--- DOCUMENT EXCERPT ---
Publication at Second Faculty of Medicine |
2017

Abstract

Introduction: tick-borne meningoencephalitis is the most common tick-borne disease in the Czech Republic. Even though it is a preventable infection, its incidence is not significantly decreasing.

Our article evaluates the clinical symptoms, disease severity and possible long-term consequences of this disease. Patients and methods: the patient sample included all patients with laboratory-confirmed tick-borne meningoencephalitis who were hospitalised and monitored at the Infectious, Parasite-borne and tropical disease Clinic at the Bulovka hospital, between the years 2006-2016.

The various types of the disease, severity and long-term consequences were retrospectively evaluated. Results: the sample consisted of 582 patients.

The most common clinical forms were meningoencephalitis (74.8%) and meningitis (16.8%). There were 55 patients with a severe course of the disease (9.5%), 22 women and 33 men, most commonly in the age group of 60-69 years of age. 38 patients required hospitalisation at an intensive care unit, 24 patients required ventilation. 45 patients experienced complications in the form of paresis (7.7%) - in 50% of these cases, the complications have persisted for more than one year since the acute disease, which means that the likelihood of permanent damage is high.
--- PROVIDED RECORDS ---
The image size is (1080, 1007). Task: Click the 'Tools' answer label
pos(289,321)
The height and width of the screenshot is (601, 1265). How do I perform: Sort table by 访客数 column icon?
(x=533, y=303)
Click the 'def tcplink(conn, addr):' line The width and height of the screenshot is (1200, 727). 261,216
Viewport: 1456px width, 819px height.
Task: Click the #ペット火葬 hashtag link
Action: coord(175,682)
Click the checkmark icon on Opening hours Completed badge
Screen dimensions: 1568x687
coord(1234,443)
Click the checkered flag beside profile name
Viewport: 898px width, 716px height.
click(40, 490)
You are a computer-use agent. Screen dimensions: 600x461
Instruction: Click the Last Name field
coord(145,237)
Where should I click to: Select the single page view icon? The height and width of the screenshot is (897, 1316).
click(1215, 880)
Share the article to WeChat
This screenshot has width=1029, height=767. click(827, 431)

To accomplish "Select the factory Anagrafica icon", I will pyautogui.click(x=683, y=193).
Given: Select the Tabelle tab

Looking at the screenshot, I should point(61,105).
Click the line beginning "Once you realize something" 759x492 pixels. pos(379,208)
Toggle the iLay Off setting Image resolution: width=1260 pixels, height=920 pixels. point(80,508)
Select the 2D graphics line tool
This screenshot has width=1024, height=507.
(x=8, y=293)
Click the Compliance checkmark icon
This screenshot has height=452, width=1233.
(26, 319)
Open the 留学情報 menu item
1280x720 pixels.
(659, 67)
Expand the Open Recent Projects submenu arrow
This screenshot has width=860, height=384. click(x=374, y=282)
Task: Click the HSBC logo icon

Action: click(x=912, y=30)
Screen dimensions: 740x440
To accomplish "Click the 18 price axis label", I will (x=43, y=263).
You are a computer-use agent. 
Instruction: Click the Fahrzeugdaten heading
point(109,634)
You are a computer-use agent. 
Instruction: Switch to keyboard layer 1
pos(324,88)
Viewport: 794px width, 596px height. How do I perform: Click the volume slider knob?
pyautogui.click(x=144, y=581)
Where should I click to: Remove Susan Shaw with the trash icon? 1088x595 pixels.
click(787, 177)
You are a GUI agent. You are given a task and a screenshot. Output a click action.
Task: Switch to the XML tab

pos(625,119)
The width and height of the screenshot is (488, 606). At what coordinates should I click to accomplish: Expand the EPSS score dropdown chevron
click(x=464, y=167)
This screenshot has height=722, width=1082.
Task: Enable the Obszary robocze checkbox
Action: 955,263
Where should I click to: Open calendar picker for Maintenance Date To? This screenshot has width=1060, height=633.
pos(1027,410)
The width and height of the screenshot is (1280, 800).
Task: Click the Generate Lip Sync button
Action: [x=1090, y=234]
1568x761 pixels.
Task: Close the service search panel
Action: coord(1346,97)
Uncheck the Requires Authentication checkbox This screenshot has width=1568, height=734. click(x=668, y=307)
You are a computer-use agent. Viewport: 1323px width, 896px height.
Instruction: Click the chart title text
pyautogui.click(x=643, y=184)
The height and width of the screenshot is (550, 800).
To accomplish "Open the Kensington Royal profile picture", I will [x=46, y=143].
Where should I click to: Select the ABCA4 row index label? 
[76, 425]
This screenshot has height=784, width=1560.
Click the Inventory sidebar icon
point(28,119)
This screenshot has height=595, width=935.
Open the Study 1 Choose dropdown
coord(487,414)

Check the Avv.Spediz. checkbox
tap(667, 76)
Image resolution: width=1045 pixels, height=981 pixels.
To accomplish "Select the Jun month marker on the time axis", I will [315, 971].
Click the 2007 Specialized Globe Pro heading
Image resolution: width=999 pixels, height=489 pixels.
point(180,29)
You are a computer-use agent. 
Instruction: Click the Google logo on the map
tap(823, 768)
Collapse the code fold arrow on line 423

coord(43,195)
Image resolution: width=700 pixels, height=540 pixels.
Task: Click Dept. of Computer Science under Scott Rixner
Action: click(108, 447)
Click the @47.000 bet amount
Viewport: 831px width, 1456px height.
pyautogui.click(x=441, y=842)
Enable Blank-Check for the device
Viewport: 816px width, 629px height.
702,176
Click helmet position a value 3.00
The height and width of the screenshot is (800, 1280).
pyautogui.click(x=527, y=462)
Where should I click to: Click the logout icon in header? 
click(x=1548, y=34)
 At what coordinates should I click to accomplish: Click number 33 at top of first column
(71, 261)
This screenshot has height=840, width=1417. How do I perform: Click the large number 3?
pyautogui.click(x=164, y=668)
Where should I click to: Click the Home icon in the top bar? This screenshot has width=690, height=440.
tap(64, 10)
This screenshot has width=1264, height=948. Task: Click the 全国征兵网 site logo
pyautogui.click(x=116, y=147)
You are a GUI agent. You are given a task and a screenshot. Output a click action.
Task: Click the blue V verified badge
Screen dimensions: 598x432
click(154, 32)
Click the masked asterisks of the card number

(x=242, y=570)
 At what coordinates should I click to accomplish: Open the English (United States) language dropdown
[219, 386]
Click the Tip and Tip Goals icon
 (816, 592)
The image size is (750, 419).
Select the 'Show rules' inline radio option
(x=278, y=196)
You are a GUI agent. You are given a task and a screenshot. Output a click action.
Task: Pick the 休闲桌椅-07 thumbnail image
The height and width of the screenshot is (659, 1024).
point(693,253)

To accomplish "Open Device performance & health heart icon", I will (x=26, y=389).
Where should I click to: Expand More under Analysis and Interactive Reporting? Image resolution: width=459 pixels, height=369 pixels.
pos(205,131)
---
> **TASK ITEM**:
According to the abstract on tick-borne meningoencephalitis, how many patients required ventilation?

> **ANSWER SECTION**:
24 patients required ventilation.